Turkmenistan’s new US$1.7-billion gas-to-liquids refinery has sent its first shipment of synthetic gasoline produced from natural gas to Afghanistan.
In 2014, Turkmenistan launched the construction of the plant in Ahal province. The new complex is designed to process 1.785 bcm of natural gas per year into 600,000 tons of A-92 gasoline per year, 12,000 tons of diesel fuel and 115,000 tons of liquefied natural gas.
A framework agreement for this project was signed between the State Concern TurkmenGas and a consortium of companies including Kawasaki Heavy Industries Ltd (Japan) and Rönesans Türkmen (Turkey) in 2013.
In April 2016, the Turkmenistan Ministry of Oil & Gas announced that a consortium of South Korean LG International Corp., Hyundai Engineering Co, and Japanese Itochu Corporation will start the construction of a new plant to produce synthetic liquid fuels (GTL, gas-to-liquid). The complex is designed to process 3.7 bcm of natural gas into 1,100,000 tons of diesel fuel, as well as more than 400,000 tons of straight-run gasoline (naphtha), per year.
Turkmenistan is one of the five Caspian Sea littoral countries, an area with large volumes of oil and natural gas reserves.

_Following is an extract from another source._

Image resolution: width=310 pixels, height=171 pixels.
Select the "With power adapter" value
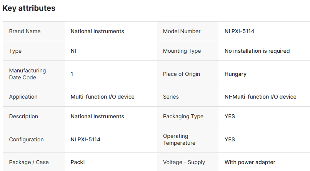250,162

The country had estimated proven natural gas reserves of 265 trillion cubic feet (Tcf) as of January 2016, according to the US Energy Information Administration (EIA). It is the sixth largest natural gas reserve holder in the world according to the Oil and Gas Journal, and was among the top 15 dry natural gas producers in 2015.
The country has several of the world’s largest natural gas fields, including 10 with more than 3.5 Tcf of reserves.